All such matters of concern strike me as trivial now; but in light of the Anthropocene what shouldn’t strike us trivial? Then, I was ambitious; now, well, not hopeless, but hopeful in a new direction.

What I mean is—literary questions aside—twenty years is more than enough time to spend in front of screens. My hotmail account was not my first occasion to set myself before a computer terminal by any means; I worked clerically as a data input operator often enough once I became an employable adult. But the creation of an email sets you in the mode.

Obviously, today, you can hardly exist without it (I will not shut it down); similarly online shopping—especially if you care for books—is virtually a necessity. Similarly to this website: shutting it down or refusing to post anymore would be a grandiose gesture, but unnecessary.

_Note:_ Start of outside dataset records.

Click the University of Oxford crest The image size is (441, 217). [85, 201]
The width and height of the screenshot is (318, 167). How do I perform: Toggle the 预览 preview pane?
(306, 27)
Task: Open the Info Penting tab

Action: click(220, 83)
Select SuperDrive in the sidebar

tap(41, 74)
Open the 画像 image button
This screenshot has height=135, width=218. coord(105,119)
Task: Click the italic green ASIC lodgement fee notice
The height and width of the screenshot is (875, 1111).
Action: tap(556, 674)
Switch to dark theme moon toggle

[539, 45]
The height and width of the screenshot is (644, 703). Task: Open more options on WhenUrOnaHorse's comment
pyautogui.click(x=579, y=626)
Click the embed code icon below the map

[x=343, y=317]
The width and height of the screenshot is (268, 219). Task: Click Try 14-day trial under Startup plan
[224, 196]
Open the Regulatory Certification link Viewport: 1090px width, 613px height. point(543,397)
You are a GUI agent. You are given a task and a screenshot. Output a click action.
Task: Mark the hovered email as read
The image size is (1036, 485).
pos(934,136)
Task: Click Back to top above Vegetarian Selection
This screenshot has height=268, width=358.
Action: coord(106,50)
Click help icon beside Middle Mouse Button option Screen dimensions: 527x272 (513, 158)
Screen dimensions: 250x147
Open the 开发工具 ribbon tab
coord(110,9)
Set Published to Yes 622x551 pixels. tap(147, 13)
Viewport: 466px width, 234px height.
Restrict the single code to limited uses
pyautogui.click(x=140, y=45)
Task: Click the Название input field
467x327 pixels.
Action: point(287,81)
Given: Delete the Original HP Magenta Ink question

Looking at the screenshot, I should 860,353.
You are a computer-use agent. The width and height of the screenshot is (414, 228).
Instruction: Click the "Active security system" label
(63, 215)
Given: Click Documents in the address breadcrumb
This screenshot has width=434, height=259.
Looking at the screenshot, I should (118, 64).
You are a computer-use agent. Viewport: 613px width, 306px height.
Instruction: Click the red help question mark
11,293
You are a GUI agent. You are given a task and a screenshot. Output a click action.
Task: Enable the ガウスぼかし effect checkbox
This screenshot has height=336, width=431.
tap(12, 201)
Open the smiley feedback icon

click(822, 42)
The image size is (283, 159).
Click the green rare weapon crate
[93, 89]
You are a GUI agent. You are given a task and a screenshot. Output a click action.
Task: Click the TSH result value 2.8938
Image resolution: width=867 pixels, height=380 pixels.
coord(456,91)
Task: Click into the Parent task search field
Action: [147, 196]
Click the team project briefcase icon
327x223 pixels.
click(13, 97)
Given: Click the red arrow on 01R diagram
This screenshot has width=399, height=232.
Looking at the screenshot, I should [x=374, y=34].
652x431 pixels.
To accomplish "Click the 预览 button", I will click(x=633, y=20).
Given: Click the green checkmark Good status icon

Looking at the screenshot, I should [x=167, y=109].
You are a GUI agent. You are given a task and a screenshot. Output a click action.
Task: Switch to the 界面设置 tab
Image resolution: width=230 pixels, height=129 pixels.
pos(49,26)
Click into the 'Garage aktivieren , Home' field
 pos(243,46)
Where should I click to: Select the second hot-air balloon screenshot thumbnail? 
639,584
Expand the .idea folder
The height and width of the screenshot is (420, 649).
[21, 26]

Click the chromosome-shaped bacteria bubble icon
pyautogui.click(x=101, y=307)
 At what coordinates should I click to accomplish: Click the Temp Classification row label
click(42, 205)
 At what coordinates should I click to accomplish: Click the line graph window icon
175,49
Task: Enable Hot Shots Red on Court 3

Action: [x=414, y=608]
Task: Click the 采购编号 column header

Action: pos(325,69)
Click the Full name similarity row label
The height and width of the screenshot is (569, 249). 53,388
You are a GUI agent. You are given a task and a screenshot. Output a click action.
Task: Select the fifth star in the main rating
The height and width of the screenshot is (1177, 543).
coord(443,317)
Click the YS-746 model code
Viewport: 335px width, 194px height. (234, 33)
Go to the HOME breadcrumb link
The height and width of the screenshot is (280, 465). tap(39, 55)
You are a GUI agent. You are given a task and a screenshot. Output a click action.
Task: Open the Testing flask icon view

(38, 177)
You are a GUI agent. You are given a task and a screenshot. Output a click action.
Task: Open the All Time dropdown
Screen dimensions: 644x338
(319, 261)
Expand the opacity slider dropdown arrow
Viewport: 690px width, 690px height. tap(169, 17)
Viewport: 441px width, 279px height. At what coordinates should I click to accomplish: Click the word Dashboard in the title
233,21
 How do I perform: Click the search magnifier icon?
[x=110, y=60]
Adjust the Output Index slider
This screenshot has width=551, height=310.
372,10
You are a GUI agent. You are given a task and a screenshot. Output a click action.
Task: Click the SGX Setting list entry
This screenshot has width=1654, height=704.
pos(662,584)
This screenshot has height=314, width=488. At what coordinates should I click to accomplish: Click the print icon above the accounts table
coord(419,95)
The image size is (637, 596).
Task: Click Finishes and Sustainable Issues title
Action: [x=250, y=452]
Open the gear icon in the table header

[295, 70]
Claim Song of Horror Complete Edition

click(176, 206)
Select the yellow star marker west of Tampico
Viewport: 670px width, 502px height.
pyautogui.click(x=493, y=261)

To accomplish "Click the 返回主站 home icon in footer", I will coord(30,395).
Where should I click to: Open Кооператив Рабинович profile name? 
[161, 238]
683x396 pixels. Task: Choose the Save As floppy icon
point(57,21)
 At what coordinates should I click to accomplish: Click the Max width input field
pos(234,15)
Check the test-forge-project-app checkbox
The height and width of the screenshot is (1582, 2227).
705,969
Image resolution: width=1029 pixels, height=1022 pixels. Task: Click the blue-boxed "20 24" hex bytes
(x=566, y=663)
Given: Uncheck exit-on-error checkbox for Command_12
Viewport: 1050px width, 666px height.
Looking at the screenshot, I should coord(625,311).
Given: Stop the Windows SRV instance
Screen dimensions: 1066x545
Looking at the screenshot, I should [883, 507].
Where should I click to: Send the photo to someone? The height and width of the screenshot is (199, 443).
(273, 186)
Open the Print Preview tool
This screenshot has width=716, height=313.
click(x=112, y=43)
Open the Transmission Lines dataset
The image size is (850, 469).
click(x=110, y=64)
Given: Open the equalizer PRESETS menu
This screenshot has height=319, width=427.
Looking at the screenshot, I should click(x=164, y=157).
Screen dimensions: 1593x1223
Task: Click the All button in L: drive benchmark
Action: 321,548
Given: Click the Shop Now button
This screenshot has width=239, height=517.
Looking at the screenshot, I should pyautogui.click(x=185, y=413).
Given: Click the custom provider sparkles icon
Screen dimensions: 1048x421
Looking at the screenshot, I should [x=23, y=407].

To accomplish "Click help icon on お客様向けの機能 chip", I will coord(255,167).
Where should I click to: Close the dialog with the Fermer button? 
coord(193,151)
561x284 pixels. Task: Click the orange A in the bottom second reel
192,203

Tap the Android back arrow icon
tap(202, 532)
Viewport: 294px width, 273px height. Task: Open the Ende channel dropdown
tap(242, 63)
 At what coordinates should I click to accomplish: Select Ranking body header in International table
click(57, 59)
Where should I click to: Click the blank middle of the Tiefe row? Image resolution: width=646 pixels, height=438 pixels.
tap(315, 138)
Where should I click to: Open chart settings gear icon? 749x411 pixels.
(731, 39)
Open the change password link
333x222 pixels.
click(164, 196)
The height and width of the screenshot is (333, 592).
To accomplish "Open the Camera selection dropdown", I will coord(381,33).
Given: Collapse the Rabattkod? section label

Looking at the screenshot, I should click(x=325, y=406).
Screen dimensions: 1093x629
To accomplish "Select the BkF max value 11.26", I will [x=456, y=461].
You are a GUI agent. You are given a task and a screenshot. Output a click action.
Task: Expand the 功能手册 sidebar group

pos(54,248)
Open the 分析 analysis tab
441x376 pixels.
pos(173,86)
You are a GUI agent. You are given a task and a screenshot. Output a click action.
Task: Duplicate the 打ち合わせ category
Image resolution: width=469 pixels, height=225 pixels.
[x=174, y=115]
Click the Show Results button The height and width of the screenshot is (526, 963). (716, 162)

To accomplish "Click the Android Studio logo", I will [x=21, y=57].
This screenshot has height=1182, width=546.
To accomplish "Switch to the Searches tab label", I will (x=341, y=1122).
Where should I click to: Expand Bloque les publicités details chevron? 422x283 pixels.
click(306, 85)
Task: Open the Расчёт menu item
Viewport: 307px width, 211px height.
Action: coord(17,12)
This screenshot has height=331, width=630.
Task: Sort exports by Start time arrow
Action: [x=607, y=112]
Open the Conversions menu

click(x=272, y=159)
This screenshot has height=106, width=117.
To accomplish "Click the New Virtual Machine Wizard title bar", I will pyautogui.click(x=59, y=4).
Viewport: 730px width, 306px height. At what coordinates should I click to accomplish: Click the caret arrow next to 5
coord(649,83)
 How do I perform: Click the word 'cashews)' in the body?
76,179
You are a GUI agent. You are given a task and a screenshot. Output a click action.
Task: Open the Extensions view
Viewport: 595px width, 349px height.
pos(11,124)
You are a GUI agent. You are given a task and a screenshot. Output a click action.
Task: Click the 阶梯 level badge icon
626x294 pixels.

What I wish to do is orient my life away from screens.

Poetry is often concerning the future as much as the past. Ten years ago—if not longer—my third collection of villanelles predicted this moment. You may seek out samples from my books at the Poetry page on this site. As of this writing, cheap copies are easily obtained of any of my Non Fit Press books, of which The Requiem was first published but not composed. (Embodiment and Release, followed by Sonnets and The Soul’s Refinement, all preceded it.)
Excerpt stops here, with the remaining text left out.